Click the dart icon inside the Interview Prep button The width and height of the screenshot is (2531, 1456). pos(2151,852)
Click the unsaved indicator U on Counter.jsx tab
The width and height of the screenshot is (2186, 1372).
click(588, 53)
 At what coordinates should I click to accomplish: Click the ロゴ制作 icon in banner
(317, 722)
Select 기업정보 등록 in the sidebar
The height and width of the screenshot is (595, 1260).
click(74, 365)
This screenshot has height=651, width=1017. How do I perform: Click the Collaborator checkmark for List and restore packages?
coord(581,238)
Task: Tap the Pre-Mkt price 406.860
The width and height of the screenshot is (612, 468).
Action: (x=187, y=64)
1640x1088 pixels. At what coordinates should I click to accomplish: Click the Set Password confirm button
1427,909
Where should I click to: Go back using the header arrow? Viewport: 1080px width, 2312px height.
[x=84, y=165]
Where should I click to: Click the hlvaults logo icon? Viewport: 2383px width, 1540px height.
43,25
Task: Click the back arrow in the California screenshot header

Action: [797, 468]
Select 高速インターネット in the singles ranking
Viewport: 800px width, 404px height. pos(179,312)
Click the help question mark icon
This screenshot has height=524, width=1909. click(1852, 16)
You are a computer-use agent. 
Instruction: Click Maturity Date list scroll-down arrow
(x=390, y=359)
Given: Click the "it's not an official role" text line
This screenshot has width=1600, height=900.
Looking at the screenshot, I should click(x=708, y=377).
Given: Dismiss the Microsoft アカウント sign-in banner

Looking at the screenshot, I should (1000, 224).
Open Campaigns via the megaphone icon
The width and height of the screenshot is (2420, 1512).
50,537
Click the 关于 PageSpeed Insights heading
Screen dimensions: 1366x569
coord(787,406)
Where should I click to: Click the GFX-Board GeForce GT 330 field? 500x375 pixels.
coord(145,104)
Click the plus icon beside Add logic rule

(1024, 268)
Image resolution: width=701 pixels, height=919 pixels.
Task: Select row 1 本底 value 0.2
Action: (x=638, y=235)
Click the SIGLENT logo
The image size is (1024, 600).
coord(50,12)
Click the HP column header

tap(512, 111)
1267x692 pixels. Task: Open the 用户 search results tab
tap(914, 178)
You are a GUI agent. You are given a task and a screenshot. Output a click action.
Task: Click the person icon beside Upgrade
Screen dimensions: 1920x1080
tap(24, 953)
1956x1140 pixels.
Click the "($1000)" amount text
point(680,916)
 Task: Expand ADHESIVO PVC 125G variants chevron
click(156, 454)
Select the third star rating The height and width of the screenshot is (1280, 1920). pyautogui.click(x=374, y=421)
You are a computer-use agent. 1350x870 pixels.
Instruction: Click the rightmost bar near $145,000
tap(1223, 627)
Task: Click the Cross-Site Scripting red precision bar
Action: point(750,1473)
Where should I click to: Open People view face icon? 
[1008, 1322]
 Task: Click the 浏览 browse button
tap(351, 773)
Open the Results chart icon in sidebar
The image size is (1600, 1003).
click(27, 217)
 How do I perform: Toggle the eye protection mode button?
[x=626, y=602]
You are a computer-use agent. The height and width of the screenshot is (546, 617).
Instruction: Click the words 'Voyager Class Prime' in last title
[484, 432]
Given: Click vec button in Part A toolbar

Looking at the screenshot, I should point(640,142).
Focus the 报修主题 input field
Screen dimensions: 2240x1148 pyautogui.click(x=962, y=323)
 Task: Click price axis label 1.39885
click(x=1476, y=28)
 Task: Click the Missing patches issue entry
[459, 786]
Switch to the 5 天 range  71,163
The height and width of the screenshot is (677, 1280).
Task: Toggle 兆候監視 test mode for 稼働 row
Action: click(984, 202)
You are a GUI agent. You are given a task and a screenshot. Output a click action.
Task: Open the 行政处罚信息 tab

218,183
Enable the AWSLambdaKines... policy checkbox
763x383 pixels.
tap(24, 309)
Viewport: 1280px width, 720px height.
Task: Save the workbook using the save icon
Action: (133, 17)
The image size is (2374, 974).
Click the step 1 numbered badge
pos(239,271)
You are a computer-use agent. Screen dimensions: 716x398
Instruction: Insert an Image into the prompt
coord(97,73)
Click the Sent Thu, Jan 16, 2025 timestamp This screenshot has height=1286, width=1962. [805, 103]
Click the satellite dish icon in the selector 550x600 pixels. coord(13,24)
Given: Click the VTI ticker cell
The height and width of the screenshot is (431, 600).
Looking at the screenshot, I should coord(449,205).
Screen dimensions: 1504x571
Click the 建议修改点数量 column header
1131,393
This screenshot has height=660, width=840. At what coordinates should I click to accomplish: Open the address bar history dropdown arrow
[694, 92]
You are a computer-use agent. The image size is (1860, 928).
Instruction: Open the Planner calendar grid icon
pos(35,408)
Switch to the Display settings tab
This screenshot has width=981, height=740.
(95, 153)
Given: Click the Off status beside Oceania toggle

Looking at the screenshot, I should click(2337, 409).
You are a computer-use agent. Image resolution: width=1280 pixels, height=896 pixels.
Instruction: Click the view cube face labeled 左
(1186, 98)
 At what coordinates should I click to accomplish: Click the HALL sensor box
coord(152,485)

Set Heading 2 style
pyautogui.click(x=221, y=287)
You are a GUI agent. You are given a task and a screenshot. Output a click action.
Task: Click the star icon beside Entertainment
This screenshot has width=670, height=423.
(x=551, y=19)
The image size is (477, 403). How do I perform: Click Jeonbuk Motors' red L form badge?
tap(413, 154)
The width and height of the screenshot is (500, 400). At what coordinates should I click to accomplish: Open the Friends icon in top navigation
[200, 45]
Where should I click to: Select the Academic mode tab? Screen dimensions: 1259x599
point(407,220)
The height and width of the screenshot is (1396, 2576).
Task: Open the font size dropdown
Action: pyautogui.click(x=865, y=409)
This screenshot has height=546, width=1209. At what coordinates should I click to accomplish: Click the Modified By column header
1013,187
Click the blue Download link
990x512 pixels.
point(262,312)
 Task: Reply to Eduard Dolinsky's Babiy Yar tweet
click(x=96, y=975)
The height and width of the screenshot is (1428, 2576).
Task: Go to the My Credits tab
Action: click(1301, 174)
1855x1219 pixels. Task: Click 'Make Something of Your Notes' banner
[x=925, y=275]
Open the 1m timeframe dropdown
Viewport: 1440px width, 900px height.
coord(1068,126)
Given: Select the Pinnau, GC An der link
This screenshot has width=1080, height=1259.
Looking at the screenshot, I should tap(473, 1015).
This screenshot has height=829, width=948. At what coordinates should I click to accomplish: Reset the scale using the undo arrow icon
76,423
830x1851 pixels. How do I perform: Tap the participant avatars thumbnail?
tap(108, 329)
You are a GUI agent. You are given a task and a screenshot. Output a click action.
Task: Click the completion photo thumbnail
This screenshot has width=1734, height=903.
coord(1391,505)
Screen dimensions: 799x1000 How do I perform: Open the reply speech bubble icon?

# Problem statement
How many lines of the listing above contain the word "back"? Case counts. Give only the number.

# Exercise response
2